Self-Assembled Organic Cations-Assisted Band-Edge Tailoring In Bismuth-Based Perovskites For Enhanced Visible Light Absorption And Photoconductivity

Bismuth-based zero-dimensional perovskites garner high research interest because of their advantages, such as excellent moisture stability and lower toxicity in comparison to lead-based congeners. However, the wide optical bandgap (>2 eV) and poor photoconductivity of these materials are the bottlenecks for their optoelectronic applications.
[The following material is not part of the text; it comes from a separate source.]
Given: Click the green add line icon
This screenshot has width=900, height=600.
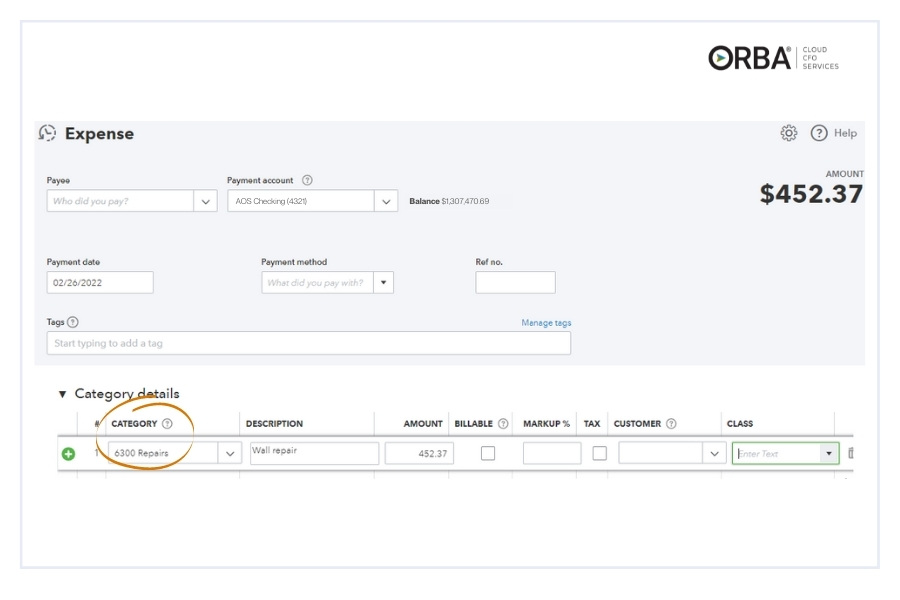Looking at the screenshot, I should click(x=69, y=454).
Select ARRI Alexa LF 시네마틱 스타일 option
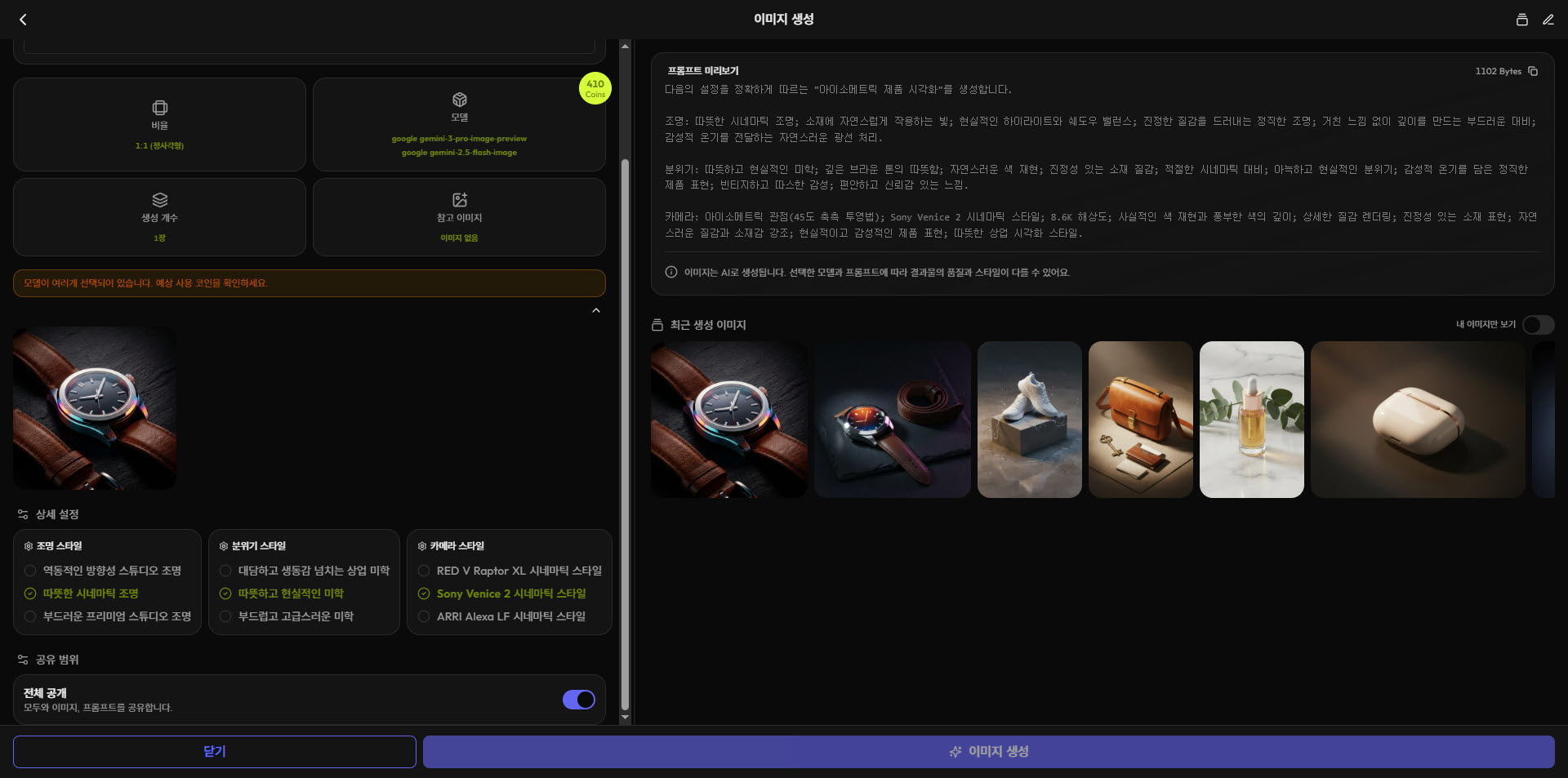 [510, 616]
Herein, we report a combined experimental and theoretical study of the structural features and optoelectronic properties of two novel and stable zero-dimensional bismuth perovskites: (biphenyl bis(methylammonium)) 1.5BiI6 center dot 2H(2)O (BPBI) and (naphthalene diimide bis-(ethylammonium)) 1.5BiI6 center dot 2H(2)O (NDBI). NDBI features a remarkably narrower bandgap (1.82 eV) than BPBI (2.06 eV) because of the significant orbital contribution of self-assembled naphthalene diimide cations at the band edges of NDBI. Further, the FP-TRMC analysis revealed that the photoconductivity of NDBI is about 3.7-fold greater than that of BPBI. DFT calculations showed that the enhanced photoconductivity in NDBI arises from its type-lla band alignment, whereas type-Ib alignment was seen in BPBI.